The University of Florence is an important and influential centre for research and higher training in Italy, with 1,800 lecturers and internal research staff, 1,600 technical and administrative staff, and over 1,600 research assistants and doctoral students. It offers a wide range of study programmes at various levels and in all areas of knowledge. Over 130 Degree courses (First and Second Cycle, corresponding to Bachelor’s and Master’s Degrees) organised in 10 Schools, with a population of about 51,000 enrolled students, one-fourth of which come from outside of Tuscany. There are over 9,000 degrees awarded each year in Florence. According to the alumni data, the percentage of students who are in the workforce one year after their First Level degree is above national average. The University of Florence has a natural international vocation and the development of internationalization is one of its strategic priorities.
Prof. Dr Veronica Federico is the Italian team’s P.I. for the D.Rad research. She is Associate Professor of Comparative Public Law at the University of Florence. Veronica obtained her PhD magna cum laude at the Ecole des Hautes Etudes en Sciences Sociales in Paris (2005). Research Associate with the University of the Witwatersrand (South Africa) from 2000 to 2005 and Research Fellow with the Boston College (USA) study program in Italy (2009-2016), Veronica participated in several large-scale national and international research projects. Principal investigator for the University of Florence in the following EU funded Horizon 2020 projects: TransSOL, on transnational solidarity; SIRIUS, on refugees, asylum seekers and migrants’ integration in European labour markets; and RESPOND, on migration governance. Her research interests include: Migration studies; African studies; African Comparative Constitutional Law; Fundamental and Human rights; Constitutional and Democratic Transitions.
Giovanna Spanò is Research Fellow in Comparative Public Law at University of Florence. She graduated in Law at University of Pisa, then attending a PhD Program in Legal and Social Sciences, on fundamental rights in the global society. Following a post-doc on forced migrations and refugees’ rights through a comparative approach, she worked in immigration offices, supporting migrants in the legal procedure concerning their requests. She teaches Public Law at the Department of Political Sciences in Lucca and she is teaching assistant in Islamic Studies (Department of History) and in Comparative Public Law (Department of Law) at University of Pisa. She worked as a tutor in the European project “European Law and Gender”, at Department of Law, University of Pisa.

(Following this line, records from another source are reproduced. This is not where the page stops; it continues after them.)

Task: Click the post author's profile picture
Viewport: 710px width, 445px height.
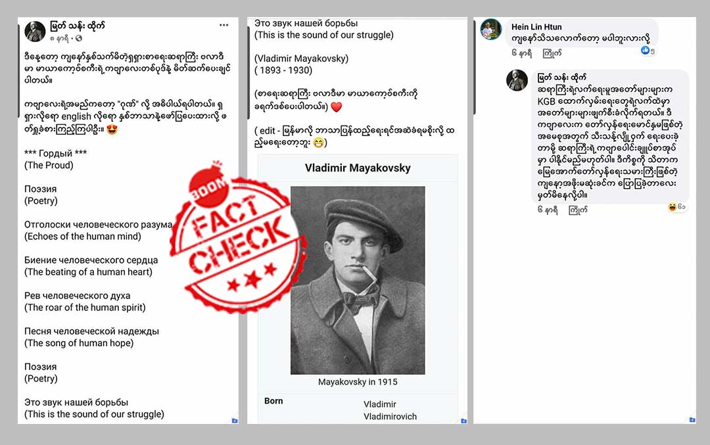Action: tap(35, 32)

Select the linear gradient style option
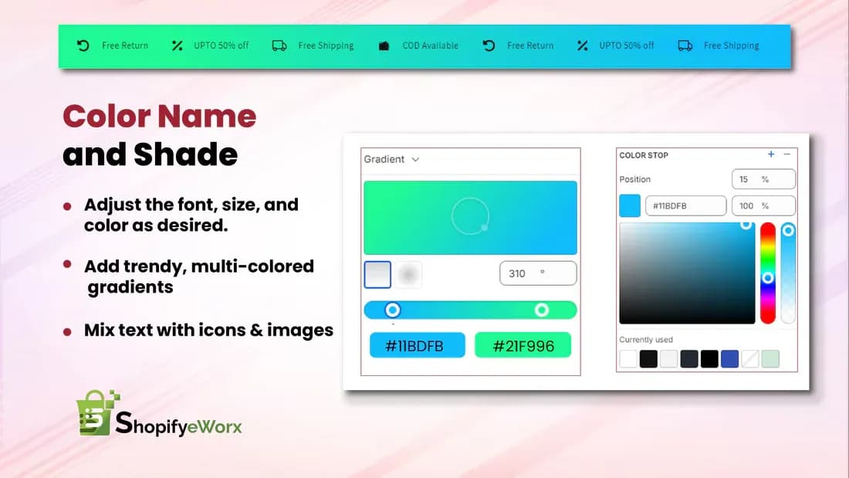click(x=377, y=274)
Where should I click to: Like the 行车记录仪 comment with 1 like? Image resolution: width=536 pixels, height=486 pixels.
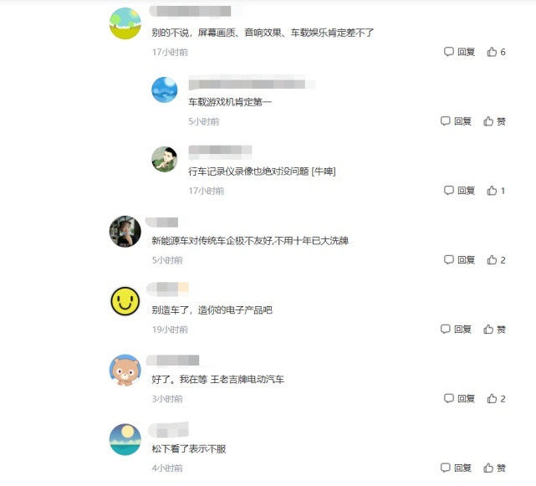(x=496, y=191)
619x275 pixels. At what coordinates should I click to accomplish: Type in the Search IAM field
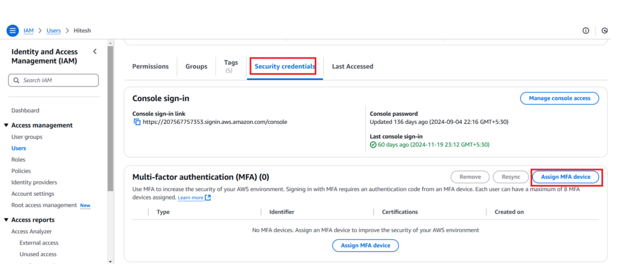coord(58,80)
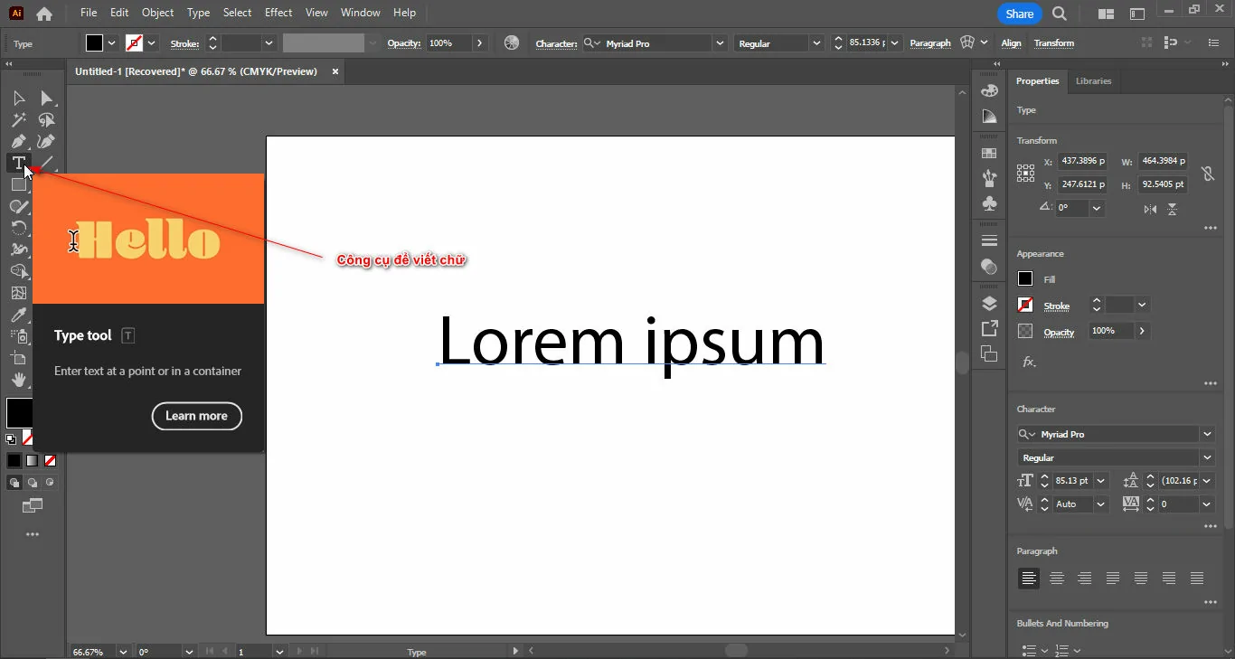Enable justify all lines alignment
Image resolution: width=1235 pixels, height=659 pixels.
[1197, 579]
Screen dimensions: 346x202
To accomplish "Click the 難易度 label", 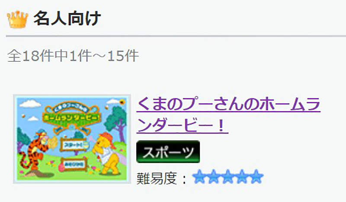I will point(157,178).
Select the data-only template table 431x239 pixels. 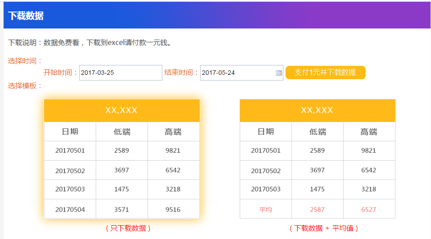122,159
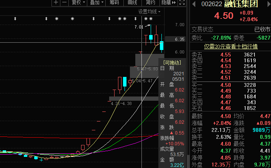The image size is (271, 168).
Task: Toggle the 简约 simple view
Action: (151, 2)
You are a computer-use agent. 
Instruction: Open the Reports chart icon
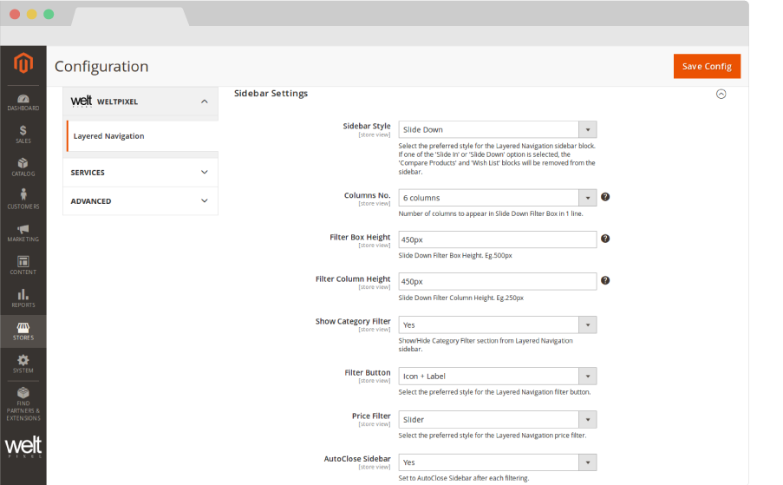tap(23, 298)
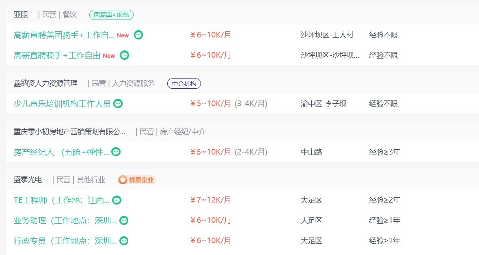Click company name 盛泰光电
Viewport: 479px width, 255px height.
pos(28,180)
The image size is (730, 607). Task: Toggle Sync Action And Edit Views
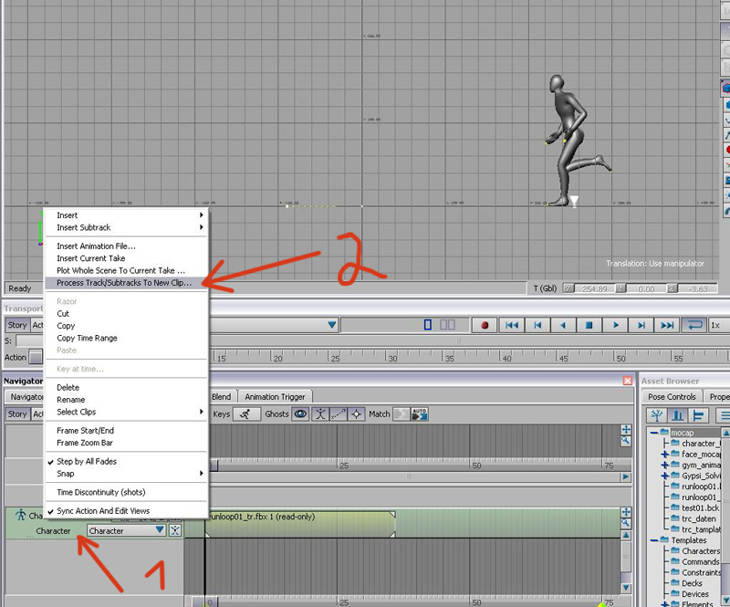(102, 511)
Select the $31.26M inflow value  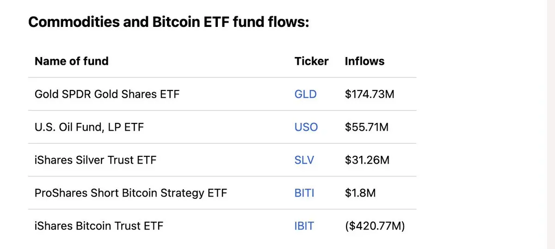(x=367, y=160)
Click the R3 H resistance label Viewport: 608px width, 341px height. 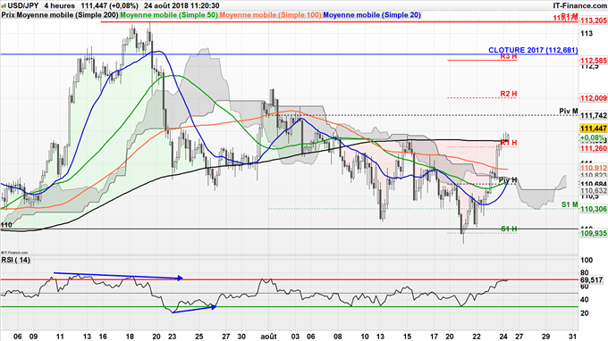[509, 56]
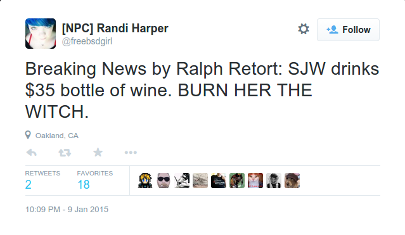Visit the @freebsdgirl handle link
The width and height of the screenshot is (405, 235).
87,41
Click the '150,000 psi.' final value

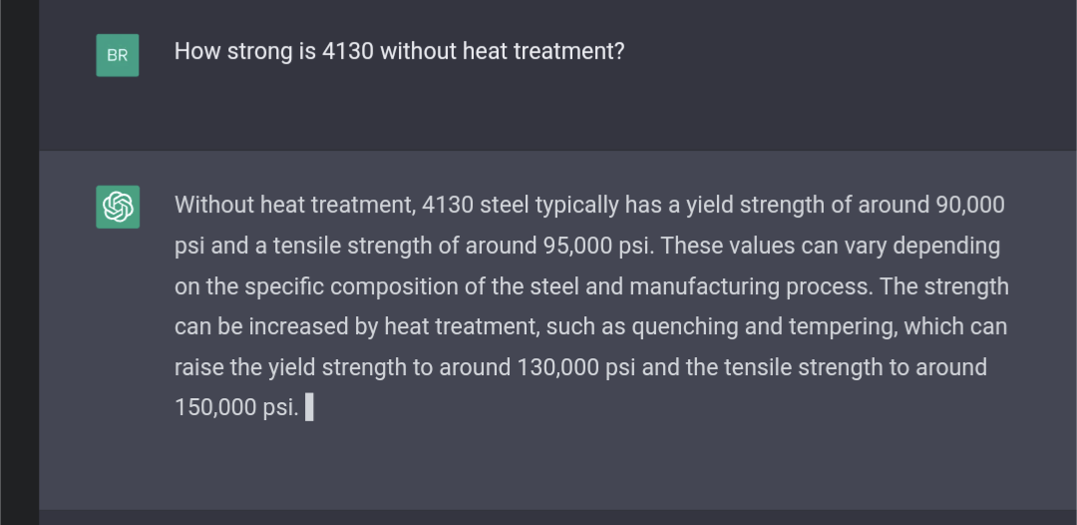point(237,407)
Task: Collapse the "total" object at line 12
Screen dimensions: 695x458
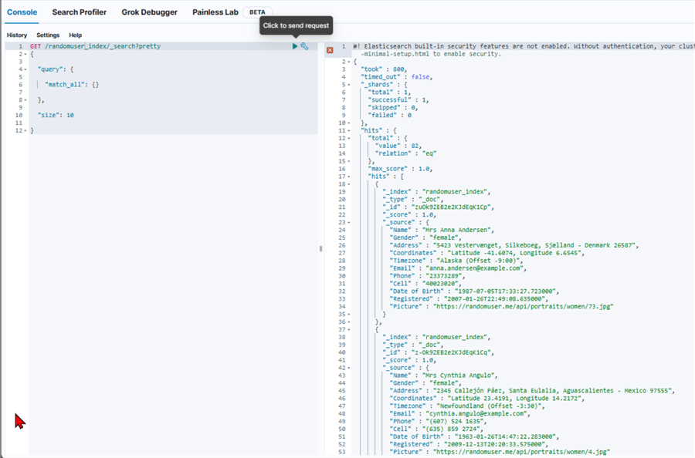Action: click(350, 138)
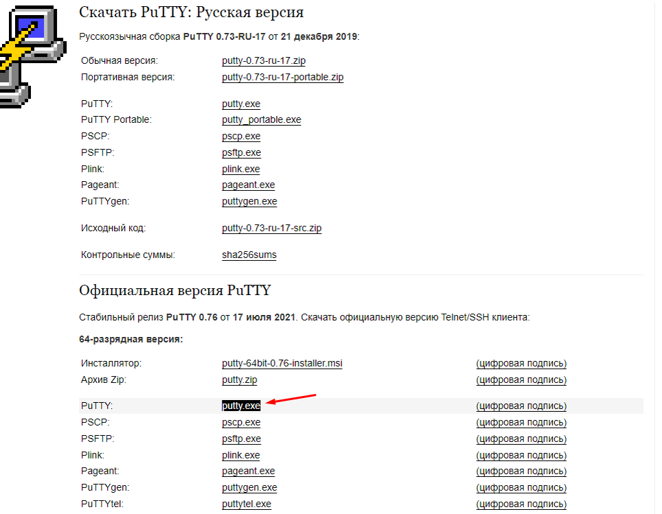
Task: Click the PuTTY computer logo icon
Action: tap(32, 57)
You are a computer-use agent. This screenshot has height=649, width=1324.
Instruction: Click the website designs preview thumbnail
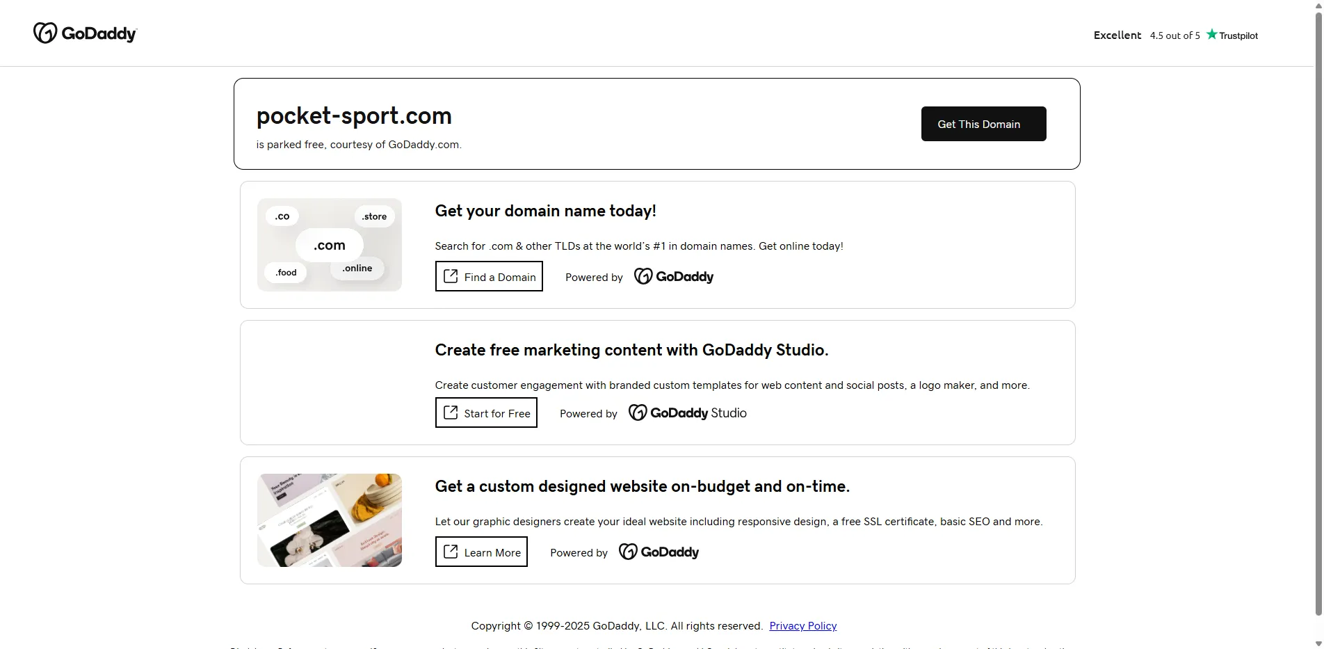(x=329, y=520)
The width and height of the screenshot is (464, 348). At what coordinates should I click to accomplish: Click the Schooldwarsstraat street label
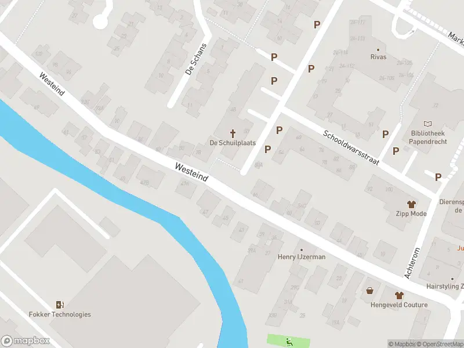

Her research mainly involves Sharīʿa based systems from a macro-comparative constitutional perspective, legal pluralism and particularism, Islamism, political Islam and intercultural issues.
Silvia Sassi is Associate Professor in Comparative Public Law at the University of Florence. Degree in Law from the University of Pavia. PhD in“Constitutional and administrative history of the contemporary age”, University of Pavia. Research fellow at the Faculty of Law of the University of Pavia. Stagiaire at the International Institute of Administrative Sciences (IISA), Bruxelles and visiting scholar on women’s rights at the University of York (UK). She has carried out research at the European Parliament, the European Commission and the Historical Archives of the European Communities, Brussels. She has been a permanent researcher in Institutions of Public Law at the Faculty of Political Science of the University of Milan. Silvia`s research interests focus on the regulation of lobbying from a comparative legal perspective and on the participation of civil society in general in decision-making processes. Recently, she has also been working on the impact of new digital technologies on human rights and on the configuration of transnational law.
Dr. Alessandro Rosanò is a postdoctoral research fellow in the Department of Legal Sciences of the University of Florence and Adjunct Professor of International Law and EU Law at the University of Valle d’Aosta. He holds a master’s degree in Law with Distinction (2012) and a PhD in Law (2016) from the University of Padova. He has been a Visiting PhD Student at the Jagiellonian University of Cracow (2015) and a postdoctoral research fellow in the Department of Law of the University of Turin (2018-2021). His research interests include judicial cooperation in criminal matters, judicial independence in Europe and the rule of law crisis in the European Union.
Chiara Favilli is an Associate Professor of European Union Law at the University of Florence since 2014. She has also been associate Professor at LUMSA University in Rome and Palermo since 2010. She holds a PhD in European Human Rights from the Sant’Anna School of Advanced Studies in Pisa. She is the author of three monographs (International limits to the expulsion of aliens, Non-discrimination in the European Union and Migration law in Italy) and a number of academic articles in several subjects of EU law (a full list of publications is available here). The red thread of her research is the development of the European integration process, the impact of EU law at national level and the role of national governments in shaping EU policies. Besides academic activities, she is involved with NGOs, lawyers, judges and public institutions in training courses dealing with EU law in general or with a special focus on migration, asylum and non-discrimination; additionally she has cooperated in several projects in the same fields. She is the scientific coordinator of a cooperation agreement between the Department of Legal Studies to which she belongs and the Legal Service of the Italian Foreign Office since 2017. Moreover, she is the Italian member of the European Network of independent experts in the non-discrimination field since 2012.